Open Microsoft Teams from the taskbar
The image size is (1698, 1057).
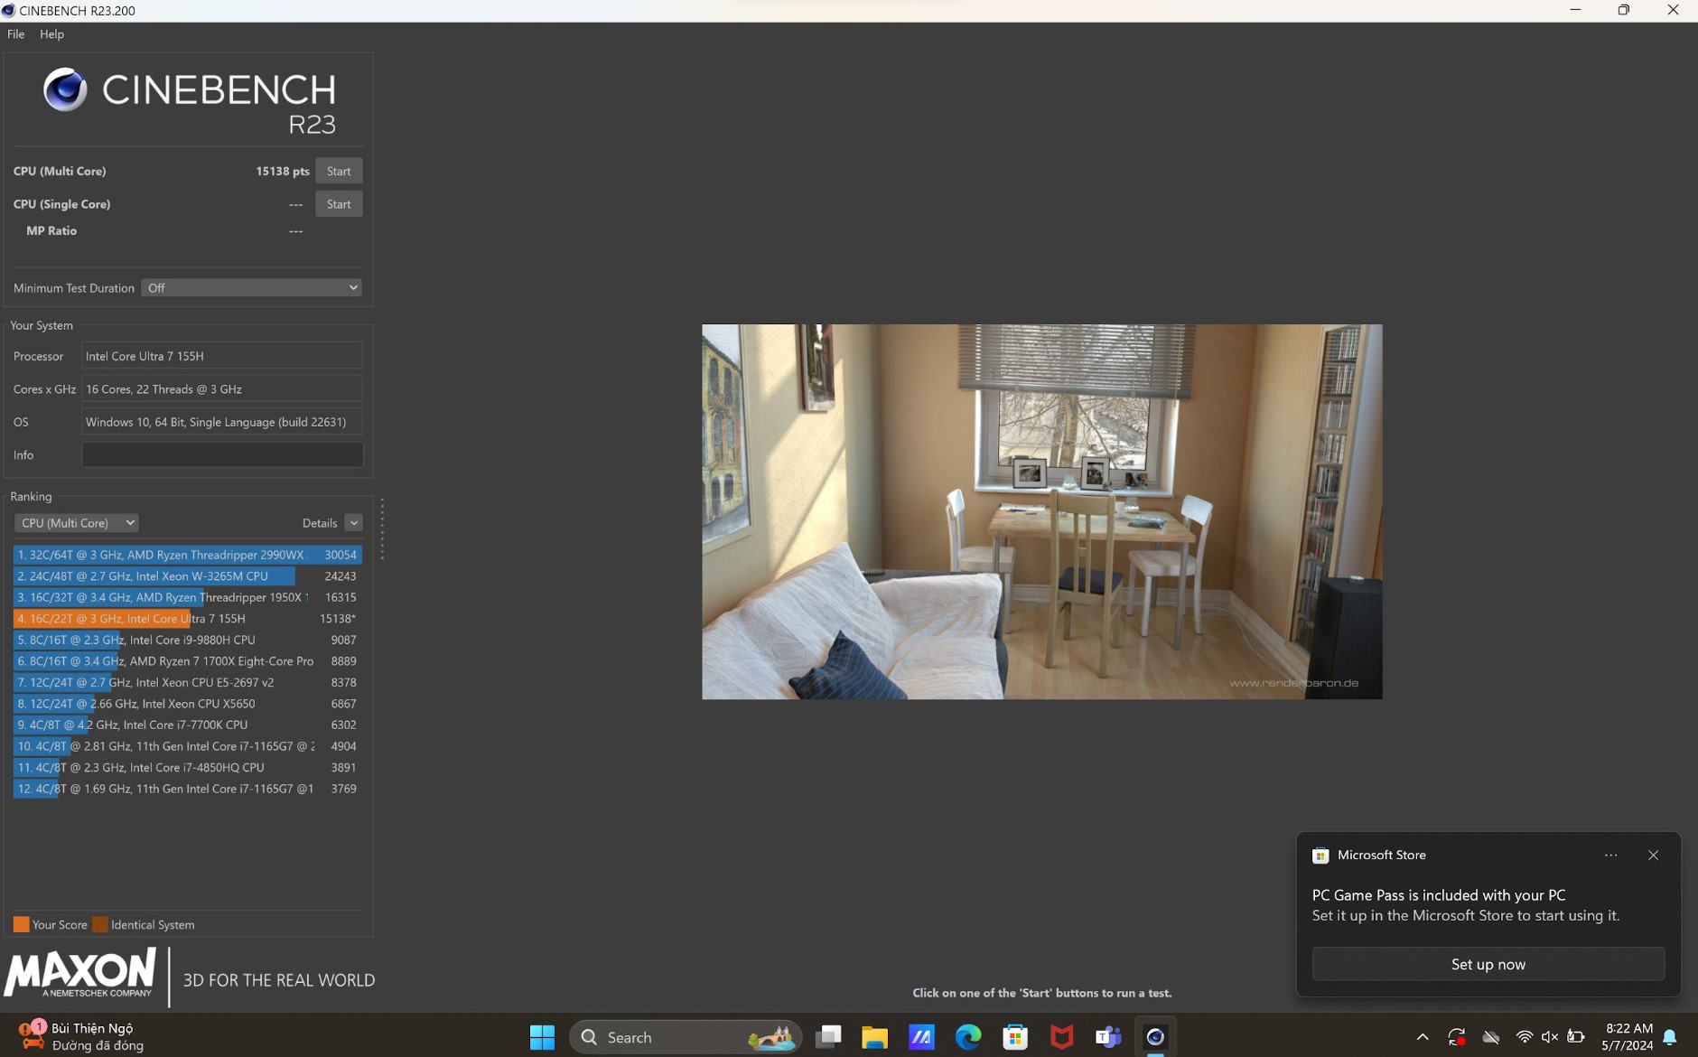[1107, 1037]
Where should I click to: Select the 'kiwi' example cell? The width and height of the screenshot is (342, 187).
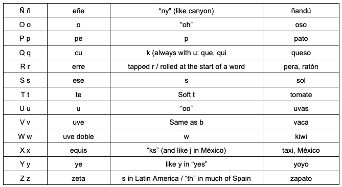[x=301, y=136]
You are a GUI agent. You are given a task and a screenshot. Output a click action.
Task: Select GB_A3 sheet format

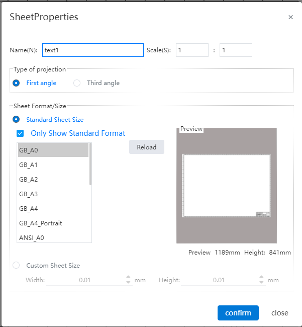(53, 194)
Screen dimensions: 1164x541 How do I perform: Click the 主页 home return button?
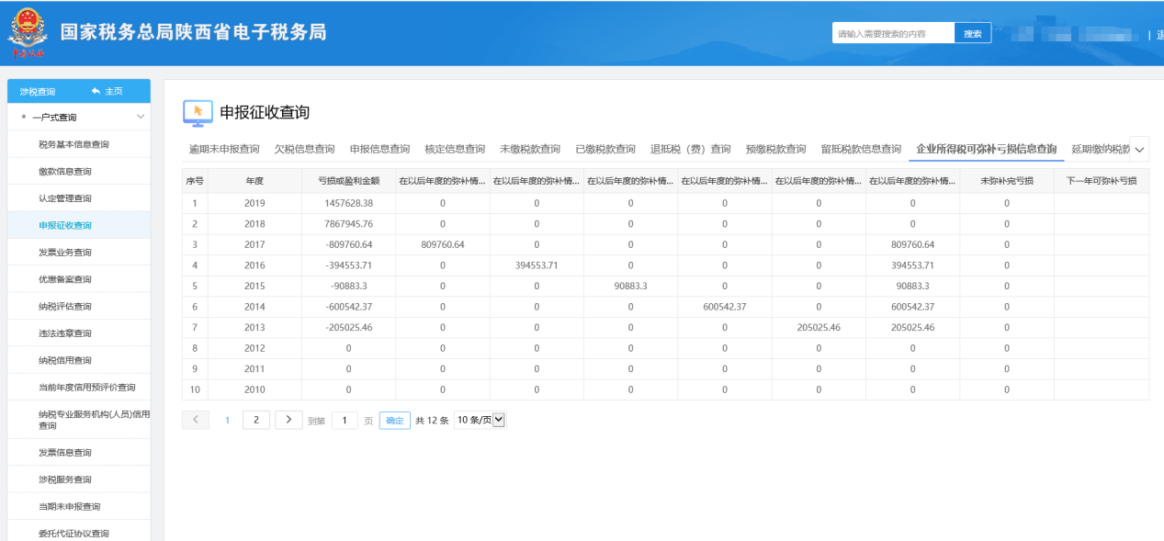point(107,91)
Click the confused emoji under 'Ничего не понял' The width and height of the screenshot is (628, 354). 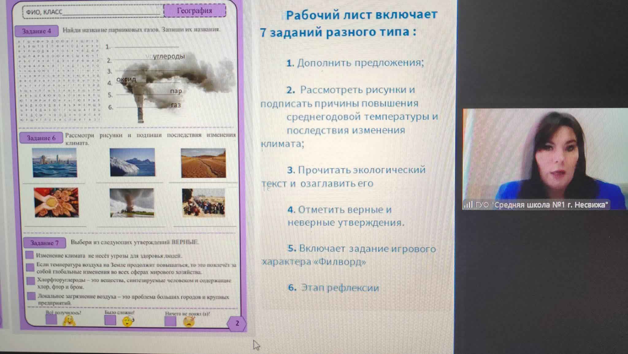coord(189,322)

-------

> [TASK OBJECTIVE] Count the lines in the listing above that contain the string "Select", treating uppercase and lowercase as different, and reply with only that number.

> [EXERCISE SOLUTION] 2